Enfin, la troisième manière d’exploiter ces « phénomènes linguistiques » particuliers que sont les locutions, est le « défigement » de certaines « expressions figées » tel que le pratiquait les surréalistes, c’est-à-dire par l’intervention directe sur la configuration interne de l’expression : ainsi Madame ne rêve pas à des « foudres de guerres », mais bien « de foudres et de guerres » (Madame Rêve). De la même manière, ça n’est plus « la caravane qui passe », mais bien « Je [qui] passe pour une caravane ». L’expression est donc mise à nue, en une sorte de dissection, puis « remontée », de sorte qu’elle nous apparaisse comme neuve ou du moins, inouïe.

Par tous ces procédés, A.Bashung participe d’une remise en cause de la transitivité de la locution : on ne glisse plus sur elle comme sur ce bloc syntaxique que l’usage nous a appris à ne plus considérer pour lui-même, mais pour ce à quoi il renvoie : on est forcé de l’appréhender de manière individuelle. L’informulé remonte à la surface, se fait véritablement entendre. Bashung débarrasse la locution de son surpoids doxal, et elle devient ainsi, par son incongruïté et son intransitivité fraîchement acquise, un matériau à fort potentiel poétique.

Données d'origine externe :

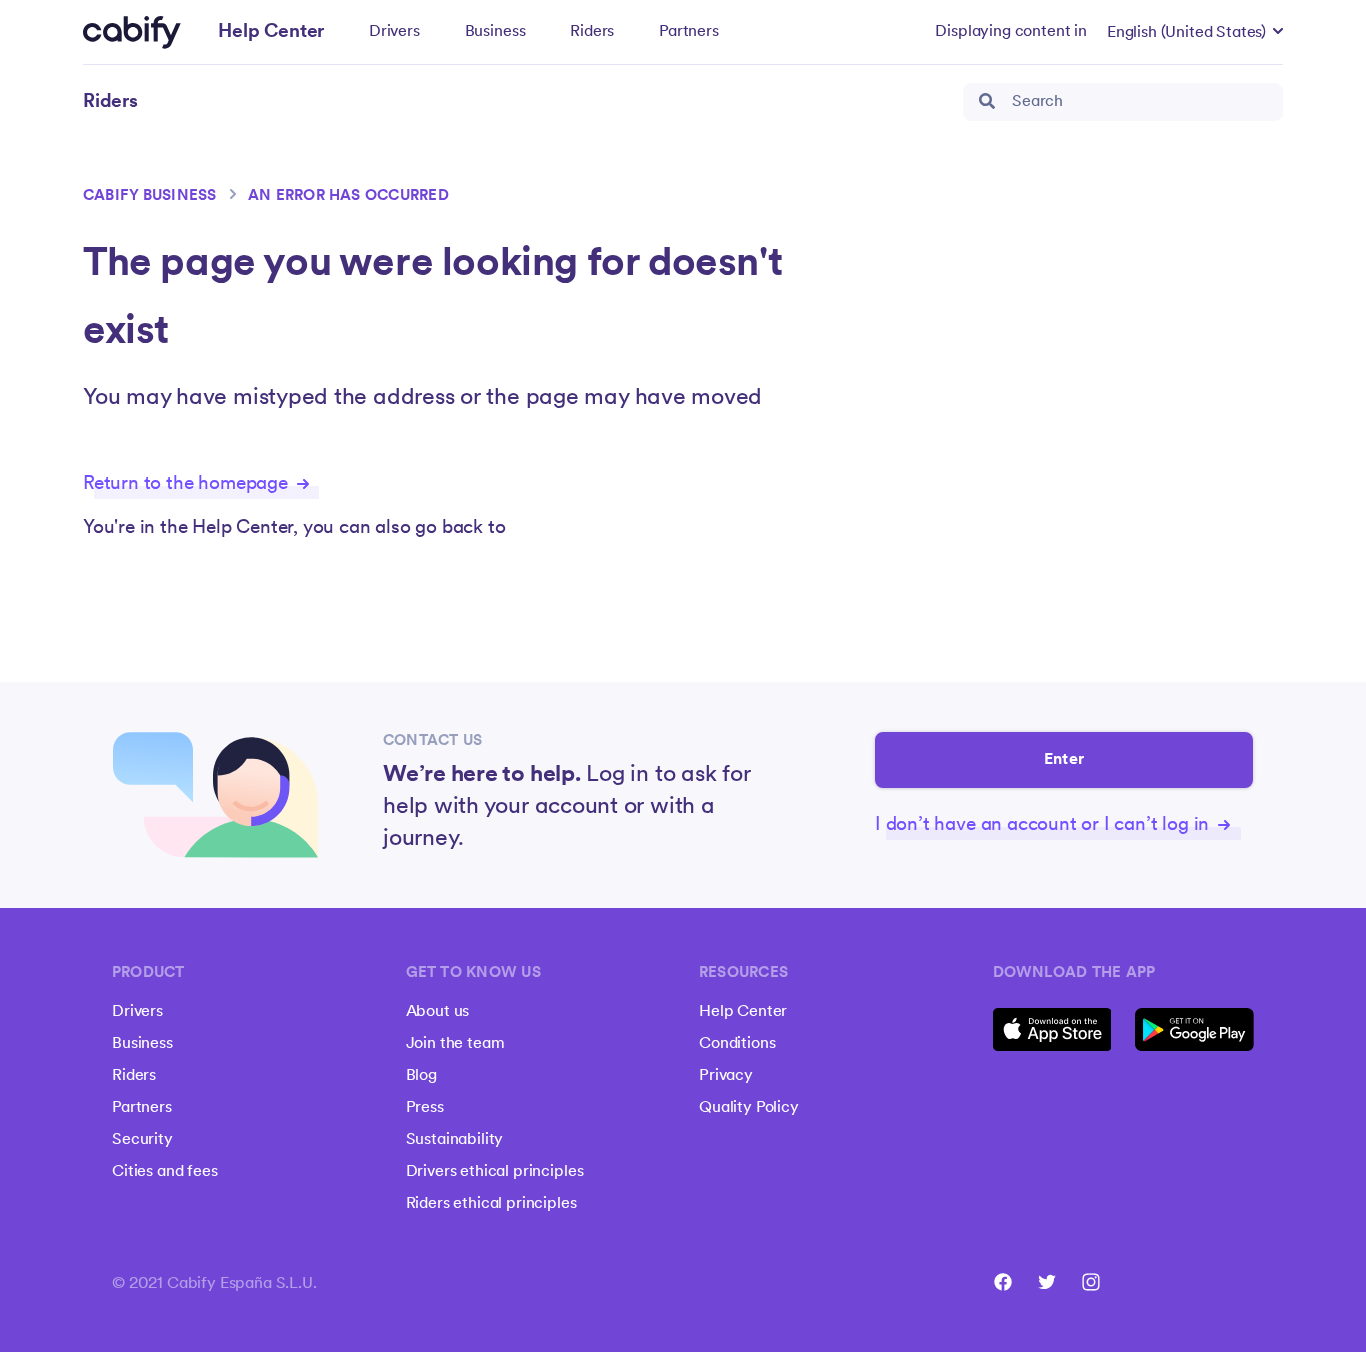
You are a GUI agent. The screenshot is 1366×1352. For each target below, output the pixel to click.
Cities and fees (165, 1172)
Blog (421, 1076)
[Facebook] (1003, 1282)
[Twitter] (1047, 1282)
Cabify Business (150, 196)
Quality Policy (749, 1108)
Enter (1064, 760)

Je voudrais pour finir évoquer deux procédés qui, s’ils ne rentrent pas pleinement dans les catégories factices forgées par mes soins, n’en demeurent pas moins des « points de surgissement » du sous-texte, des voies d’accès aux galeries qui parcourent les textes de Bashung. Le premier de ces procédés est un hybride entre ce que j’ai pu dire sur le principe de l’allophone et le jeu sur le co-texte : citons ainsi, pour illustrer cette catégorie, des phrases telles que « les délices qu’on ampute pour l’amour du connasse », ou « tu sauras où l’acheter le courage », ou encore « et que ne durent que les moments doux ». Cette figure se déploie en deux temps : d’abord Bashung sélectionne un terme, que l’on peut croire neutre mais qui en réalité contient en son sein la possibilité d’une seconde lecture ; puis il lui accole un second terme qui, par affinité sémantique, actualise en quelque sorte la seconde lecture possible du premier. Par exemple, il ne vient pas spontanément à l’idée d’entendre « lâcheté » où l’on nous dit « l’acheter ». Mais par l’association du mot « courage », son exact antonyme, cette métamorphose devient immédiate et évidente. Ainsi, chacune de ces phrases peut s’entendre « en plusieurs dimensions ».

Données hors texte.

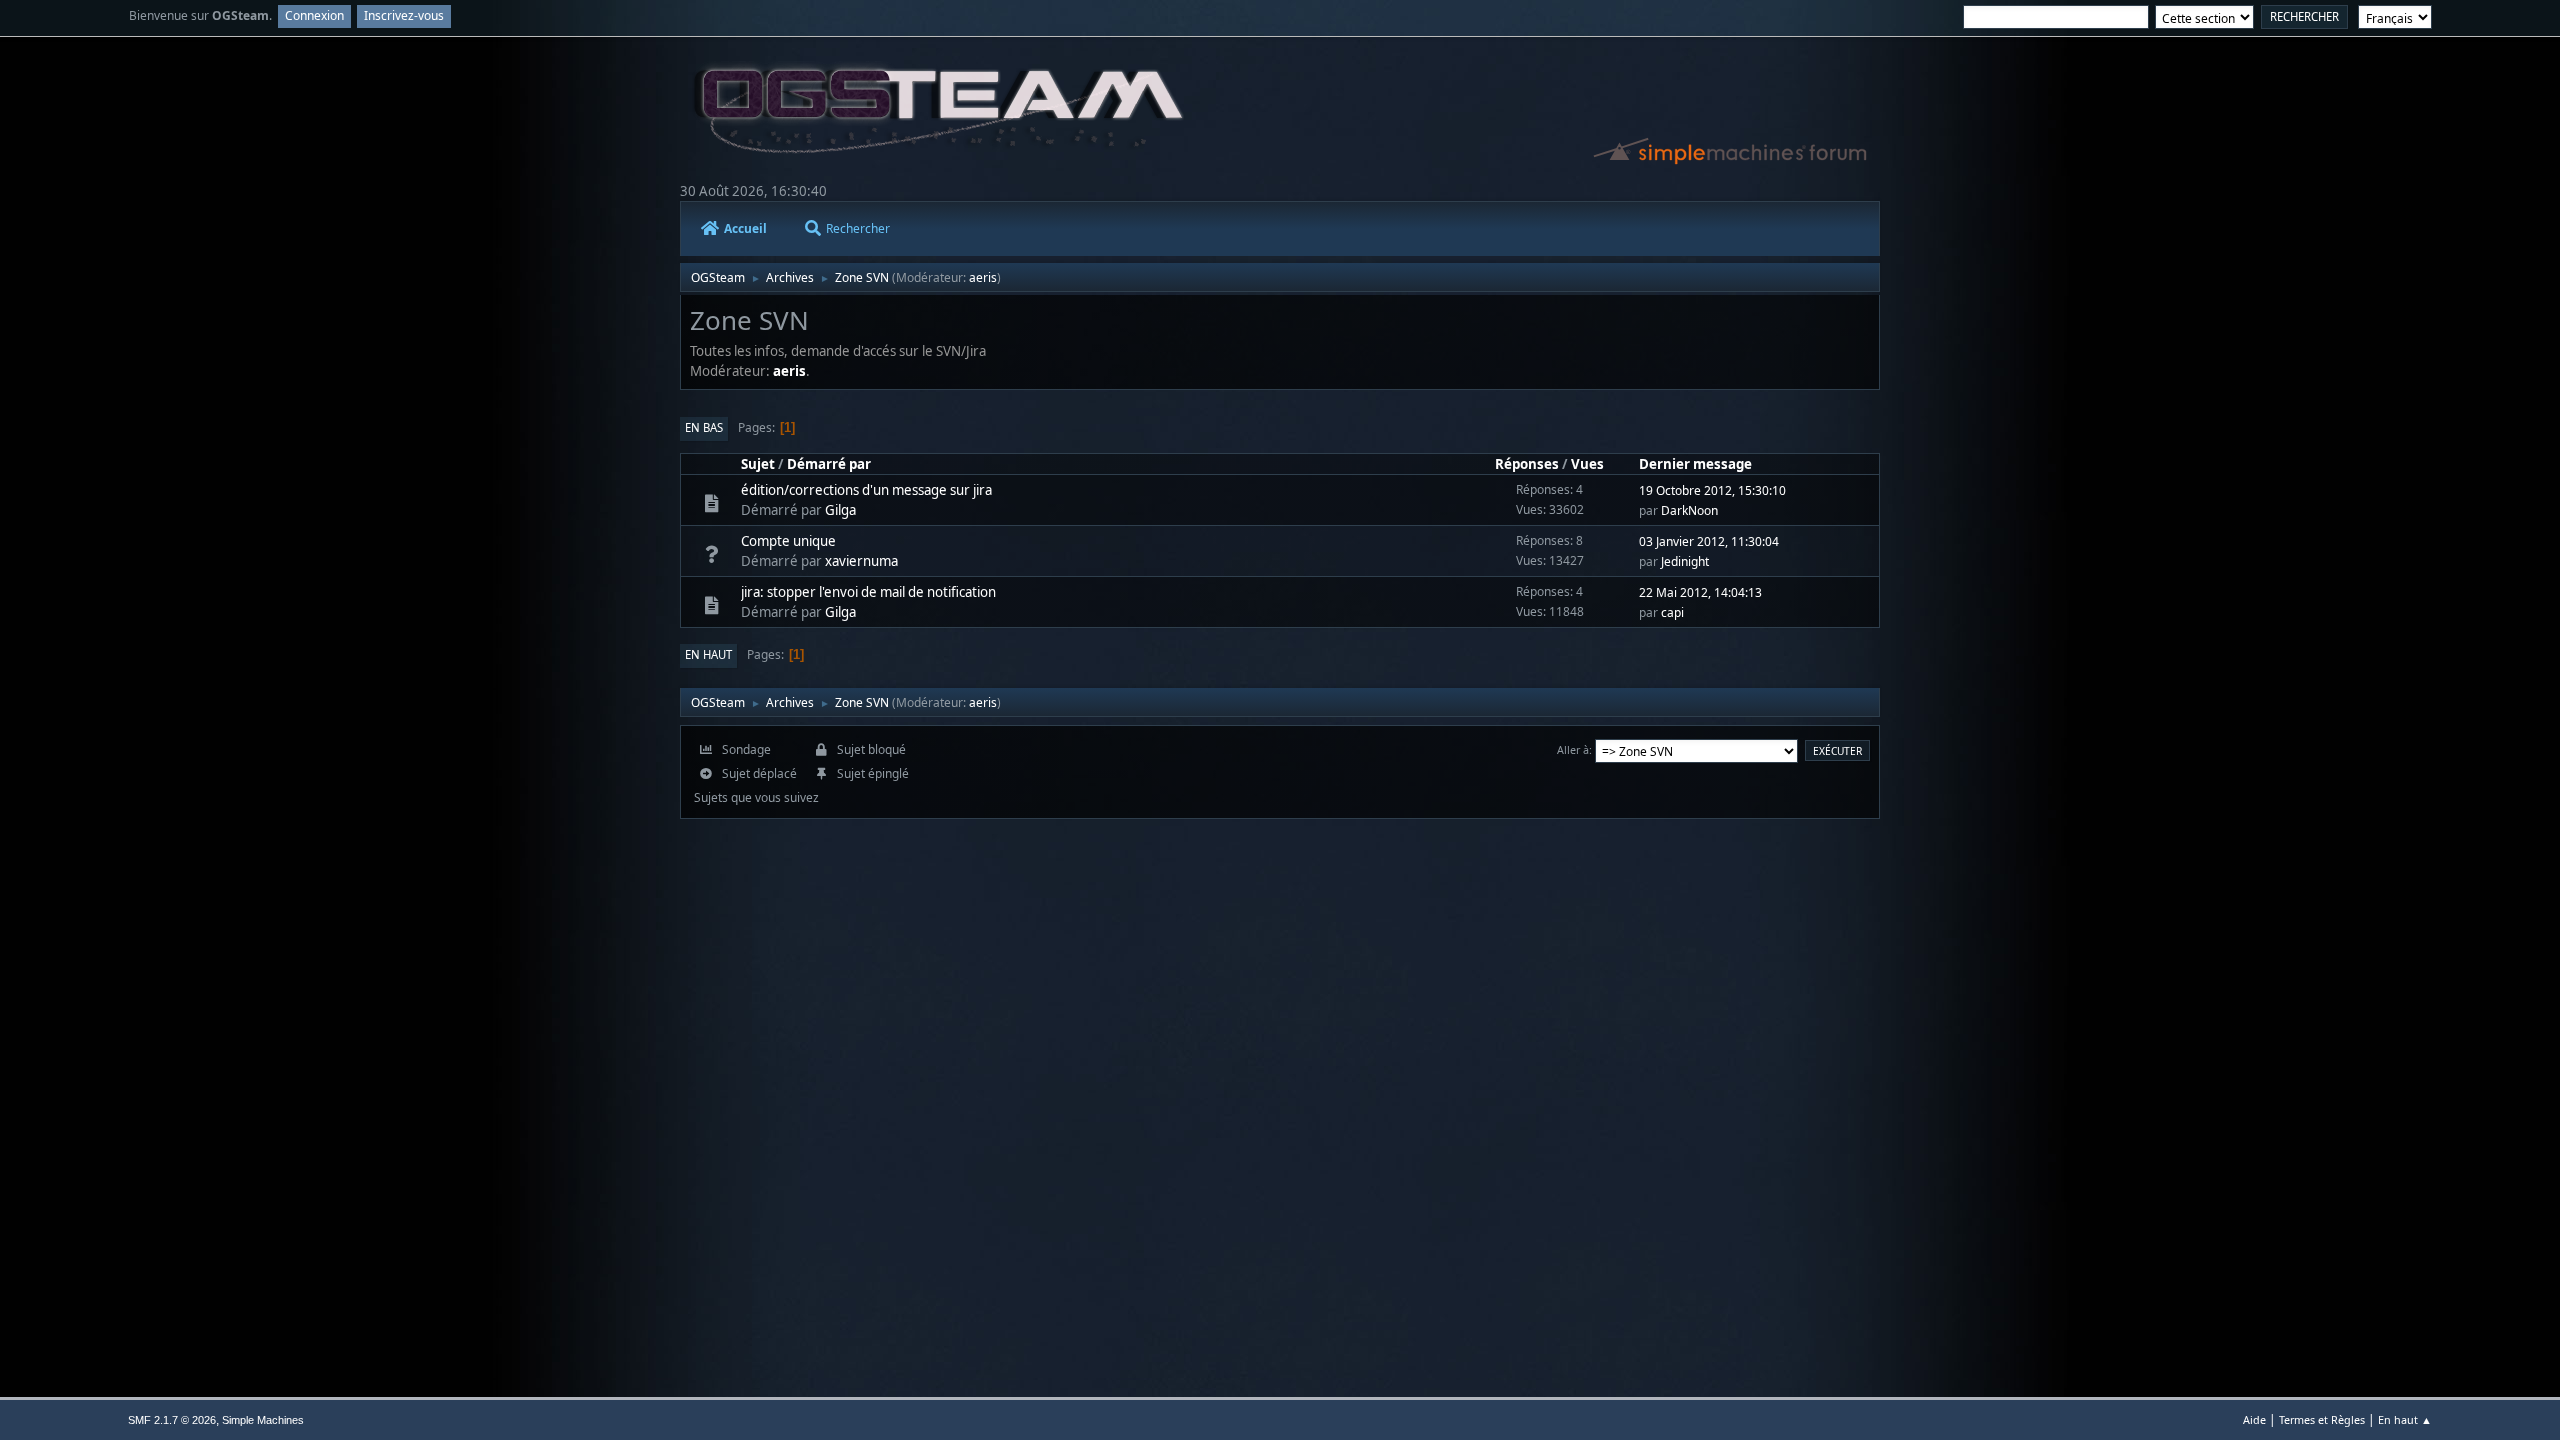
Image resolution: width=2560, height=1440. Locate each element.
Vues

Enfin, la dernière figure que j’aimerais citer simplement pour mention est celle de la syllepse, qui présente le double avantage de constituer un point de basculement du texte et un point de vacillement dans notre compréhension. C’est une figure qui met en déroute tant le texte que l’auditeur ; le texte hésite, et l’on hésite avec lui. Ainsi : « […] un concours de circonstance qu’aurait engendré ce paysage désolé/de n’être pas resté ». Le basculement s’opère ici au niveau du mot « désolé », qui s’accompagne en plus dans la chanson d’une pause dans la scansion. (On notera que l’expression « un paysage désolé » peut constituer également une forme d’expression figée – au moins dans un certain type de littérature.) Ce terme, sur lequel s’opère la jonction de deux sens, propre et figuré, les unit, et fait résonner la solitude de l’un dans l’embarras de l’autre. Dire le plus de choses avec le moins de moyens, voilà ce qui pourrait constituer une sorte de programme esthétique pour Bashung.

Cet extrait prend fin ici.